— RECORDS TO PROCESS —
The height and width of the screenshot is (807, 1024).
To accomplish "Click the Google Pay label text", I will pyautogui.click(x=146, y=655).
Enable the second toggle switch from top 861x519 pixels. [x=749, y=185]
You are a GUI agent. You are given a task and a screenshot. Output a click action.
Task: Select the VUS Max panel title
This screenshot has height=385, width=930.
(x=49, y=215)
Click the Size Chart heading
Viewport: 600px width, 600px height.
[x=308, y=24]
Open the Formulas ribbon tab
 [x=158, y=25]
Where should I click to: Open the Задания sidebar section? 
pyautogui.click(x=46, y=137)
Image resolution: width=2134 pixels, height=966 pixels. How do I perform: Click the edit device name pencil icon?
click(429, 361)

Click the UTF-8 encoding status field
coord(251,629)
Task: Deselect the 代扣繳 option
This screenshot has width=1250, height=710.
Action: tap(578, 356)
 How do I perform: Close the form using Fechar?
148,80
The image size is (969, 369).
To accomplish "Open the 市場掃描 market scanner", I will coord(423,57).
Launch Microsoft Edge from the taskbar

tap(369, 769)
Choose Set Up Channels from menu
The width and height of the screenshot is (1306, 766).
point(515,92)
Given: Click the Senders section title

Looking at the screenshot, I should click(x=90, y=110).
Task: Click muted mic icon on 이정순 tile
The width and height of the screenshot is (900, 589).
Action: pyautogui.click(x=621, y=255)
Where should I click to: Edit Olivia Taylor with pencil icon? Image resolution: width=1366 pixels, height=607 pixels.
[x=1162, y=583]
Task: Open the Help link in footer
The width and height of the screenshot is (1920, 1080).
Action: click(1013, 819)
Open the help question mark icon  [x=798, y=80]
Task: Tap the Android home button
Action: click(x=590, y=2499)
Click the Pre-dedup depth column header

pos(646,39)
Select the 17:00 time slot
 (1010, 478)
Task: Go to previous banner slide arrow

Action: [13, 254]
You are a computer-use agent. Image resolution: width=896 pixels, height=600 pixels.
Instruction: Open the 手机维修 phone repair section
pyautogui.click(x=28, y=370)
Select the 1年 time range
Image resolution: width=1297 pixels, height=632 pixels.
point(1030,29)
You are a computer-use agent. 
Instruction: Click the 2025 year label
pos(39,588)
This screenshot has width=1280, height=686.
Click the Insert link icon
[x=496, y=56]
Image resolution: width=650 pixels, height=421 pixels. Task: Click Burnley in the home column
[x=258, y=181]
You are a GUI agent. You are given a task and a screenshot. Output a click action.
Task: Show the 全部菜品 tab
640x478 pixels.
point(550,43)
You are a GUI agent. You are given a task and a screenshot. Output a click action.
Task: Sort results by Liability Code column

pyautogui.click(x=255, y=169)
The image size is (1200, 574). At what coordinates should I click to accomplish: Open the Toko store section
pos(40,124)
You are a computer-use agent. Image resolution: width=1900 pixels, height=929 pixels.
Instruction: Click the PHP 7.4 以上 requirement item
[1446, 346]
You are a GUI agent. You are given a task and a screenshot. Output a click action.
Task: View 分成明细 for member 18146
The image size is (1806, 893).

— TRY IT —
Print nothing but the lines from the line with "Task: Show the 全部菜品 tab" to the last line of the records above. Both of those lines count.

— REPLY TO THE EXERCISE —
Task: Show the 全部菜品 tab
640x478 pixels.
point(550,43)
You are a GUI agent. You are given a task and a screenshot. Output a click action.
Task: Sort results by Liability Code column

pyautogui.click(x=255, y=169)
The image size is (1200, 574). At what coordinates should I click to accomplish: Open the Toko store section
pos(40,124)
You are a computer-use agent. Image resolution: width=1900 pixels, height=929 pixels.
Instruction: Click the PHP 7.4 以上 requirement item
[1446, 346]
You are a GUI agent. You are given a task and a screenshot. Output a click action.
Task: View 分成明细 for member 18146
The image size is (1806, 893).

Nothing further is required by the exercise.